Рассказ «Потусторонний» написан в той же манере, что и остальные рассказы, и, наверно, тоже воспринимался бы в рамках литературной игры, если бы не одна подробность. Рассказ начинается так: «Дочь умерла во вторник. Похороны пришлись на пятницу, и пришлось отпроситься с работы. В четверг я одолжил у Сергеева черный костюм, а рубашка, тоже черная, была на мне своя. Я стоял в головах могилы, почти на краю, и смотрел, как комья падают на крышку гроба». А дальше: «В субботу я купил четыре желтых цветка и отправился на кладбище. Так делают все». Эта смерть дочери сразу задает тон всему повествованию, а холодность, с которой рассказчик ее встречает, мгновенно открывает нам бездну бесчувствия в нем самом. Мы ожидаем проникновения в эту бездну, нам кажется, что сейчас внутренняя логика текста подчинится этому глубокому повреждению в человеке (как, например, в романе А. Камю «Посторонний», к которому как раз и отсылает нас заглавие рассказа). Но вместо этого А. Антонов принимается плести свои обычные кружева: появляется какая-то женщина, следует любовное приключение с откровенными подробностями, наконец герой совершает непонятное убийство и т. д. Автор, кажется, даже не задумывается о том, что одно только касание серьезной темы сразу же выбросило его рассказ в иную смысловую плоскость, придало тексту дополнительное измерение, которое, разумеется, не смогло наполниться содержанием, так как автор изначально был настроен на постмодернистскую игру. Он не чувствует границы, до которой игра оправдана, а за которой – просто невозможна не то чтобы по идейным, но даже по эстетическим соображениям.

Итак, есть вещи, вытекающие из объективного устройства реальности, которые никак не хотят превращаться всего лишь в пазлы даже самой яркой эстетической картинки.
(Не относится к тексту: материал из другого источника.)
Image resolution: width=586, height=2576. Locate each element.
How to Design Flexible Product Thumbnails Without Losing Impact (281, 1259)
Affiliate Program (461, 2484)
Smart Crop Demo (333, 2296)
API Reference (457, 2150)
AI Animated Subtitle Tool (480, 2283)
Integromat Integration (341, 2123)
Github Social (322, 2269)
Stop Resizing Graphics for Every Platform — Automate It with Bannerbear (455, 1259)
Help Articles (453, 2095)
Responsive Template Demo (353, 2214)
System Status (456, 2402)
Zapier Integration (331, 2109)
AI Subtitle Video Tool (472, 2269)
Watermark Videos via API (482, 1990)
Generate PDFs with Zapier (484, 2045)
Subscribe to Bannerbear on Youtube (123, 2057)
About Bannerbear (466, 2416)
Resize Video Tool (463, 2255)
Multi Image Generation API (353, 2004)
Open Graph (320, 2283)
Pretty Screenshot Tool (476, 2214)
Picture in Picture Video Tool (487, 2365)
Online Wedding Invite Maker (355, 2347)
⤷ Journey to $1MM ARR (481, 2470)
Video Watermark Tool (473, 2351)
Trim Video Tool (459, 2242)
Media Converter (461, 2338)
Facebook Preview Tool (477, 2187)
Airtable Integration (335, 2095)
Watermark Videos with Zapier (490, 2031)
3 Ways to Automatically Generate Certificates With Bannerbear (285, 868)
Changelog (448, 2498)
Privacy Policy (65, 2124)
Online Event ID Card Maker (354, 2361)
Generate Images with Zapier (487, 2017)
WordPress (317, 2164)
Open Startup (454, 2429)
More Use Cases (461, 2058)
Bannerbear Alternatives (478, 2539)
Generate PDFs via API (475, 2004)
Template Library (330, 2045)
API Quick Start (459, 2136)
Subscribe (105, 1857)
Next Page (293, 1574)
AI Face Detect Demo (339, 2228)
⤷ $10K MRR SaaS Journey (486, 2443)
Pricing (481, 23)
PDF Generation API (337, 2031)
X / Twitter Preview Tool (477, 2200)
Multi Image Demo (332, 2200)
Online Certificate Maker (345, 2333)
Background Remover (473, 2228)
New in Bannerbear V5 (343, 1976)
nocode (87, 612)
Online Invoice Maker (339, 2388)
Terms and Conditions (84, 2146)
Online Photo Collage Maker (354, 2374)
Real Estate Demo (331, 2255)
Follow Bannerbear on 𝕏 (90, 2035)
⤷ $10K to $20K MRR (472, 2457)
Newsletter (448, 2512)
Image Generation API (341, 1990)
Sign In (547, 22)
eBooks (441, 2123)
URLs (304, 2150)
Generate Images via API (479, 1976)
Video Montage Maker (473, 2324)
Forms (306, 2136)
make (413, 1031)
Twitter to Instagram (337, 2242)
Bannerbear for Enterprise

Условность литературы небесконечна, эстетика не может совсем оторваться от реальной жизни. Возможно, это косвенное свидетельство разумности устройства мира, где все взаимосвязано и где из пренебрежения одним сразу же следует повреждение в другом.

 

Бытовизм и самое важное в литературе

Однако связь эстетического устроения текста с изображаемой в нем реальностью не означает подчинения художественного творчества самой реальности, иначе мы пришли бы к другой крайности, о которой как раз предупреждал А. Григорьев, – прямолинейному бытовому натурализму. Открывая произведение художественной литературы, мы не хотим найти там реальную жизнь, потому что ее в избытке вокруг нас, а к тому же – в публицистических статьях, энциклопедиях, репортажах с места событий и т. д. Подсознательно, порой даже не отдавая себе в этом отчета, мы ищем в художественном произведении не реальность, а реализм – ту самую правду жизни, сгущенную живую субстанцию, которая отражает суть происходящего в человеке и во всем мире.

Причина, по которой авторы или критики выбирают между эстетикой и реализмом, состоит именно в том, что реализм понимается ими буквально и вульгарно, а именно как бытовые зарисовки из реальной жизни. Они забывают, что реализм – это «в человеке увидеть человека», вскрыть глубинные основы реального мира, понять его внутренние законы. Подлинный реализм – суть литературы, ее ключевой элемент.

Отчетливо почувствовать разницу между бытовым описанием реальности и правдой жизни мы сможем, например, сопоставив эпизод из романа Захара Прилепина «Патологии», посвященный первому бою главного героя, с описаниями боя, взятыми нами из воспоминаний двух известных фронтовиков – Михаила Лобанова и митрополита Антония Сурожского.

Вот описание Прилепина:

«Хасан с двумя бойцами из своего отделения пошел впереди. Метрах в тридцати за ними – мы – по двое; сорок человек.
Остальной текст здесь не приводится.